Schon die Angangsszene, die noch sehr wortkarg abläuft und Bilder sprechen lässt, ist atembraubend. In dieser Szene, die eine gefühlte Minute läuft, wird gleichzeitig der authentische Stil des Films deutlich, wie auch die Härte und Gnadenlosigkeit, die in kommenden zweieinhalb Stunden gegenwärtig ist. Auch führt uns Denzel Washington hier vor Augen, dass es nicht immer Worte bedarf um schauspielerisches Können zu untermauern und zeigt, dass sein Berufstand auch auf anderes Werkzeug zurückgreifen kann. Eine unglaubliche Szene, die mich von der ersten Minute weg an den Film fesselt. AMERICAN GANGSTER bietet wieder einmal genug Spielraum für Washington um sein schauspielerisches Potential ausschöpfen zu dürfen, weswegen ich eine weitere Oscar-Nominierung absolut gutgeheißen hätte. Er spielt wirklich überragend, ein Charakterdarsteller, den in diesem Film wohl niemand ersetzen könnte. Aber auch die Gegenseite ist mit Russel Crowe sehr gut besetzt. Er passt gut in seine Rolle und gilt seit Filmen wie Gladiator oder A beautiful Mind sowieso zu den besten seines Fachs, auch wenn er schauspielerisch gesehen hier Denzel Washington nicht das Wasser reichen kann. Aber auch die Nebenrollen dieses Gangsterepos wurden hochkarätig besetzt: Chiwetel Ejiofor, Josh Brolin, RZA, Malcolm Goodwin usw. - sie alle machen einen tollen Job und sorgen für eine ausnahmslos tolle Darstellerriege.

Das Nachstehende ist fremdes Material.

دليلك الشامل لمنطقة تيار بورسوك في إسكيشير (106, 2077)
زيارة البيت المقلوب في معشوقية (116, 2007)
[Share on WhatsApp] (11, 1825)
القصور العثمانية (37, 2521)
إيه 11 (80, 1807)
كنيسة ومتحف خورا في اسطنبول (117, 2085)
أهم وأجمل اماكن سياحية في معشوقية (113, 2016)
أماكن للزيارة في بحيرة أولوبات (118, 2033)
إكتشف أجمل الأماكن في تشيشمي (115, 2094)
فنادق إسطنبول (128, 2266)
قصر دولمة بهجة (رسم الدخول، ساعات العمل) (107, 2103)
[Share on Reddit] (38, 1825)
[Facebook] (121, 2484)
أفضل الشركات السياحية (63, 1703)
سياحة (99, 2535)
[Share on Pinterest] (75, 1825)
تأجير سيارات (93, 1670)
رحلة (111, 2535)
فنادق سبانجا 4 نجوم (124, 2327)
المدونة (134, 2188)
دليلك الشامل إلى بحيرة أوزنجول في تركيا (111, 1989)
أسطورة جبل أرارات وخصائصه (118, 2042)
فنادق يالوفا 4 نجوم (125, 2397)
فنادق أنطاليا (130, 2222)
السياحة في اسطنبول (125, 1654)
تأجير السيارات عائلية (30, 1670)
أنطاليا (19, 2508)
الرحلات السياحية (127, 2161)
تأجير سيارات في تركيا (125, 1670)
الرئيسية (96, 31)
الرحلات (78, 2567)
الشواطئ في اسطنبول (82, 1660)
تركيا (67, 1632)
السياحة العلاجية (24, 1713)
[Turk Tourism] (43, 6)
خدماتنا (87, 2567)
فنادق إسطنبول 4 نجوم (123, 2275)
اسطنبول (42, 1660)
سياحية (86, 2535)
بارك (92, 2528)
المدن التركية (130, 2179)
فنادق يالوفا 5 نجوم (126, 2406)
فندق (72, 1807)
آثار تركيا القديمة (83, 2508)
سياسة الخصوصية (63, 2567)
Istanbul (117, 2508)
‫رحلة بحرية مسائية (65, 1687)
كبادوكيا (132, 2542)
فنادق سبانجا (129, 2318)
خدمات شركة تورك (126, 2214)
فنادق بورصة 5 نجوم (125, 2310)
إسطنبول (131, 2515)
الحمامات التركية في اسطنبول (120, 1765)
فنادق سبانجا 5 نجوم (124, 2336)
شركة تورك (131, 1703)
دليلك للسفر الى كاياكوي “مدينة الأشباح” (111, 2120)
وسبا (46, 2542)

Der Film erzählt die wahre Geschichte eines Mannes, der zum Drogenbaron Harlem's aufgestiegen ist, auf wirklich rührende und beeindruckende Weise. Und auch wenn sie oberflächlich gesehen kaum Neues bietet (Scarface läuft beispielsweise nach einem ähnlichen Schema ab), so sind es die Darsteller und der Regisseur, die diesem Werk das Leben (der 60er Jahre) einhauchen. Das Drehbuch, dem wie gesagt eine wahre Geschichte zugrunde liegt, bietet hierzu optimale Voraussetzungen, die von allen Beteiligten vollends erfüllt werden.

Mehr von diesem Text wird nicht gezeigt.